Les incidents rappellent immanquablement celui de la Crimée, survenu il n'y a pas si longtemps, et montre une escalade dans la provocation. Dans le cas de la péninsule criméenne, un destroyer britannique avait lui aussi volontairement navigué dans les eaux territoriales de cette contrée occupée par la Russie depuis plusieurs années et annexée à la Fédération de Russie, dont elle forme maintenant deux districts, soit la ville de Sébastopol et l'arrière-pays criméen. Par cette annexion, la Russie recouvrait une terre maladroitement cédée à l'Ukraine dans les années 50 et mettait la main du coup sur un territoire stratégiquement important, dominant toute la mer Noire et fermant la mer d'Azov. Par ailleurs, l'espace maritime et sous-marin qui en découle est potentiellement riche en minéraux, sans parler des activités de pêche en surface.

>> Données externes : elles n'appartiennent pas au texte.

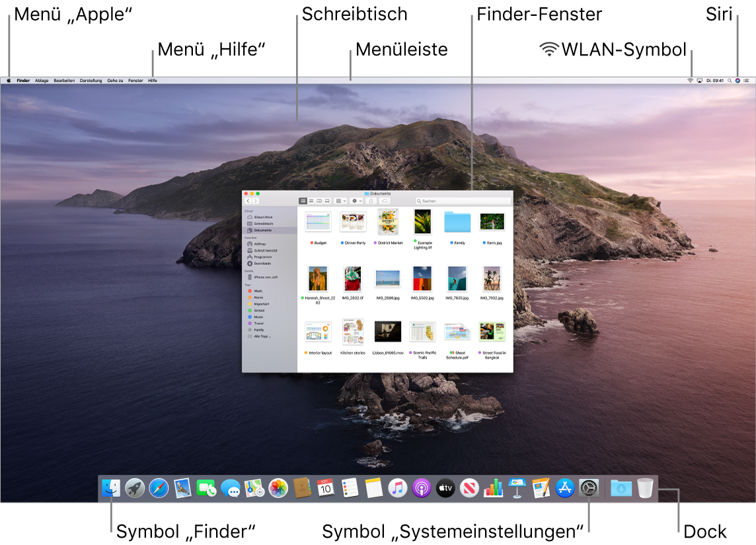Open Downloads from the Finder sidebar

[x=263, y=263]
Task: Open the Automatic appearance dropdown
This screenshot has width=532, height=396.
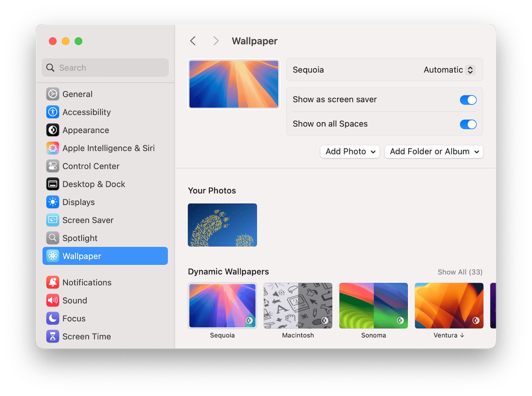Action: (x=449, y=70)

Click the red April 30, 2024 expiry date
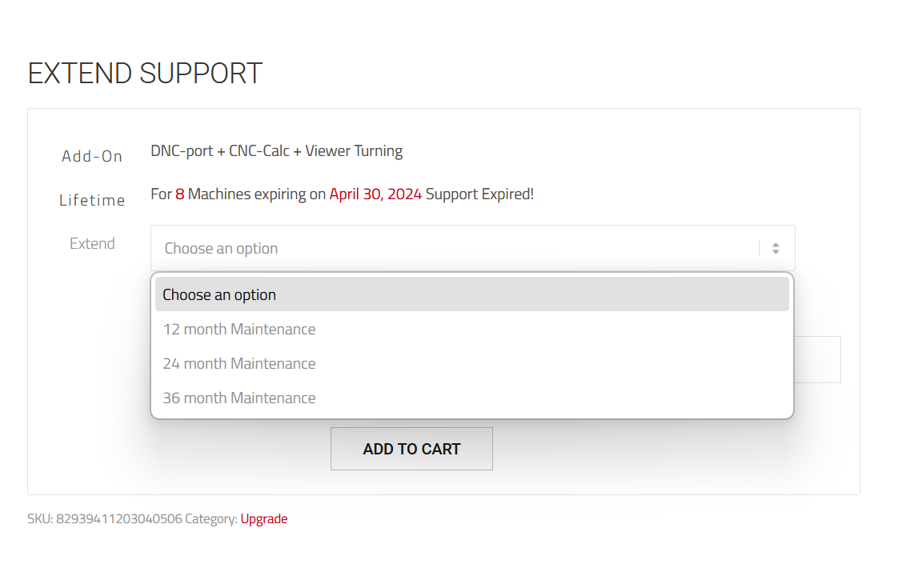click(375, 194)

Une énorme pont a été construit entre le Kouban et la péninsule pour intégrer aussi solidement que possible cette nouvelle possession russe.

L'Ukraine n'a pas déclaré la guerre à la Russie lors de cette annexion forcée, vraisemblablement pour deux raisons, soit l'étonnante rapidité d'action des forces militaires russes, fruit d'un entraînement et d'une préparation certainement élaborée, et la crainte d'un conflit asymétrique entre le géant russe et le nain ukrainien, dont le territoire partage une longue frontière avec la Russie et une république alliée à celle-ci (la Byélorussie), sans parler de deux républiques dissidentes pro-russes à l'est et d'un territoire dominé par la Russie à l'ouest (la Transnistrie), à cheval entre l'Ukraine et la Moldavie, sans parler bien sûr de la minorité de langue russe, très forte dans l'est et au sud. Suite à tout cela, l'Ukraine hésite à se joindre à l'Union européenne et l'Organisation du traité de l'Atlantique nord (OTAN), pour ne pas déplaire au colosse russe, ce qui, on s'en doute bien, fait évidemment l'affaire du président russe, Vladimir Poutine.

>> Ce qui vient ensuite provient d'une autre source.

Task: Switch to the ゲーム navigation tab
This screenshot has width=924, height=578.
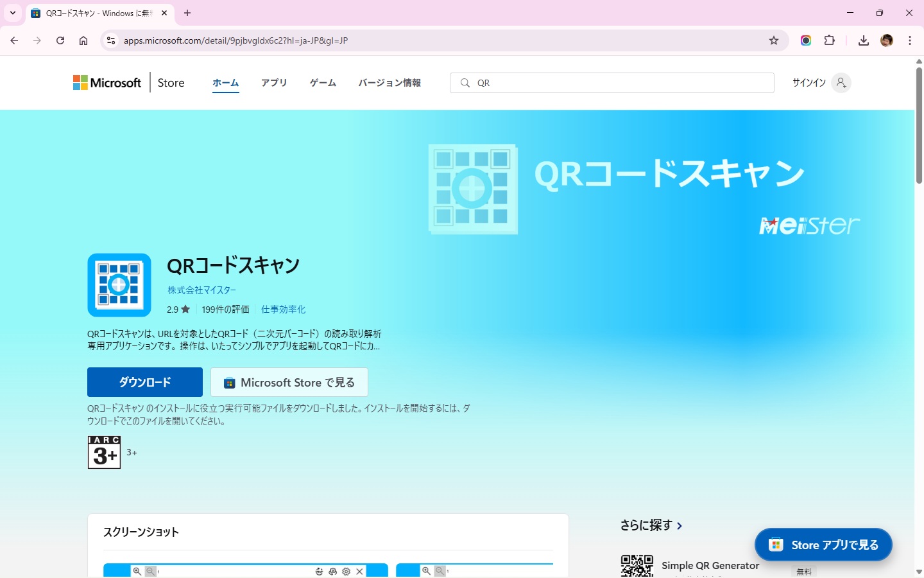Action: coord(323,83)
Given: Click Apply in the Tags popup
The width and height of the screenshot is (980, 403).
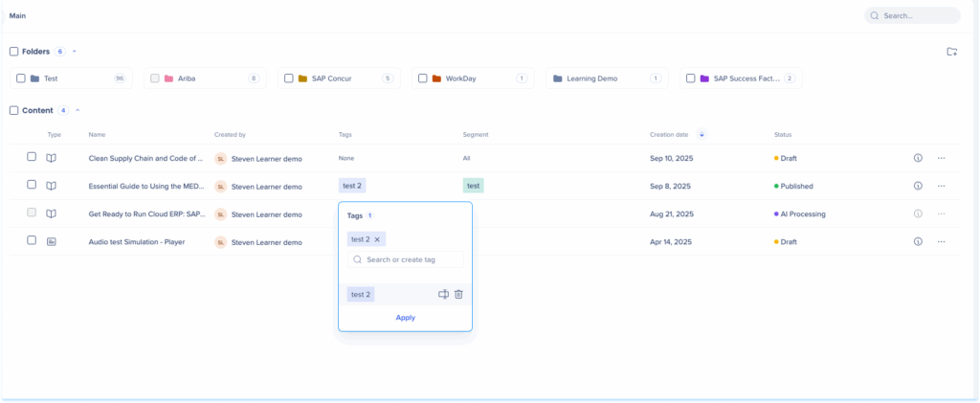Looking at the screenshot, I should 405,317.
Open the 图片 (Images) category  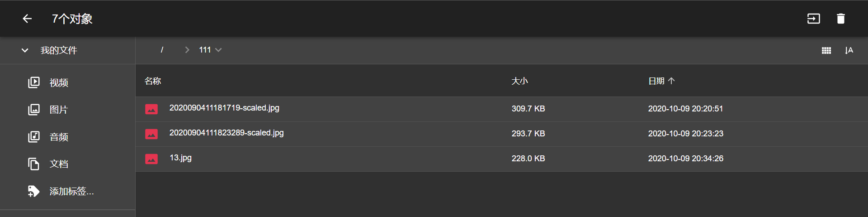pyautogui.click(x=58, y=110)
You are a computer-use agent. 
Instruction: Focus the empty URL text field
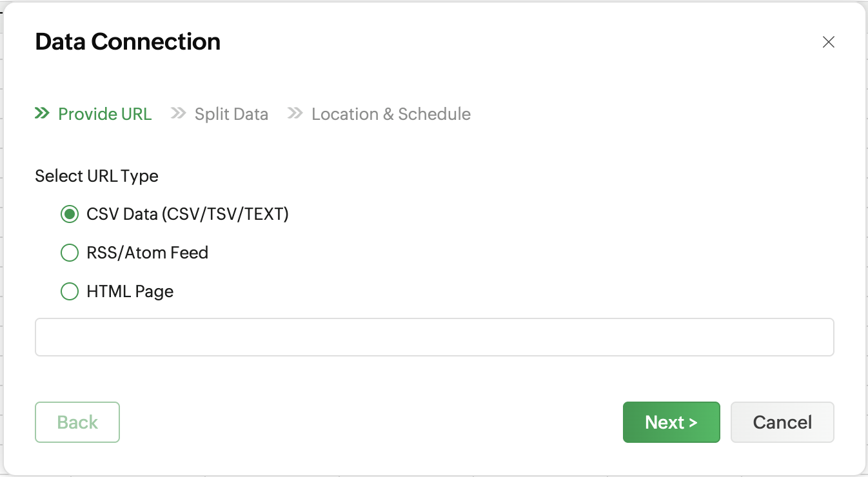434,336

Étant donné le réseau grandissant d'alliances et de soutien mutuel entre la République populaire de Chine, la Fédération de Russie et la République islamique d'Iran, ainsi que les changements géopolitiques amenés par le développement des liens économiques entre ces trois pays, le Sud-Est asiatique, l'Asie centrale, le Moyen-Orient, l'Europe et l'Afrique, bref à travers la majeure partie du supercontinent afro-eurasien, les récentes initiatives militaires des puissances anglo-saxonnes ne surprennent pas. Les États-Unis, dans ce dossier, agissent conjointement avec les quatre royaumes britanniques que sont le Canada, l'Austraie, la Nouvelle-Zélande et le Royaume-Uni. L'ensemble fait penser à une escadre moderne, composée d'un porte-avions escorté et protégé par des navires secondaires. L'image est d'autant plus appropriée que les cinq pays en questions sont des puissances maritimes et que quatre d'entre eux ont été colonisés et peuplés par le Royaume-Uni.

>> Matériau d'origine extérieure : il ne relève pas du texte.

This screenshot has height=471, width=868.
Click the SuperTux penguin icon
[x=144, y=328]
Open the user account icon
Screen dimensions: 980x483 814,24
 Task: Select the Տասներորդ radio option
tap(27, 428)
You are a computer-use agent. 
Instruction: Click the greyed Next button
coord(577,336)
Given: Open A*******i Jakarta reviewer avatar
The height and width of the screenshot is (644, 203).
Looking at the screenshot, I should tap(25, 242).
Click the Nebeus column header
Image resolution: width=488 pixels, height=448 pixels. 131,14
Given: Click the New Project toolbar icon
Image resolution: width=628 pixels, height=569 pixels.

Les discours belliqueux et guerriers que l'on peut entendre sur les divers canaux d'information montrent bien qu'il y a un phénomène de surenchère et d'excitation mutuelle entre ces pay, disposés à s'épauler et à travailler ensemble, contre un adversaire, la Chine, appeléé à devenir la toute première puissance économique au monde, une perspective extrêmement déplaisante aux yeux du monde anglophone (plus précisément, aux yeux des pays dont la population est de langue maternelle anglaise, étant donné qu'il importe de bien distinguer les gens dont la provenance et la culture originent de l'archipel britannique de ceux dont l'anglais n'est pas nécessairement la première langue: les premiers forment l'Anglosphère, un nouveau concept, créé par des Anglais eux-mêmes et faisant écho à la Sinosphère, la Francosphère ou l'Hispanosphère).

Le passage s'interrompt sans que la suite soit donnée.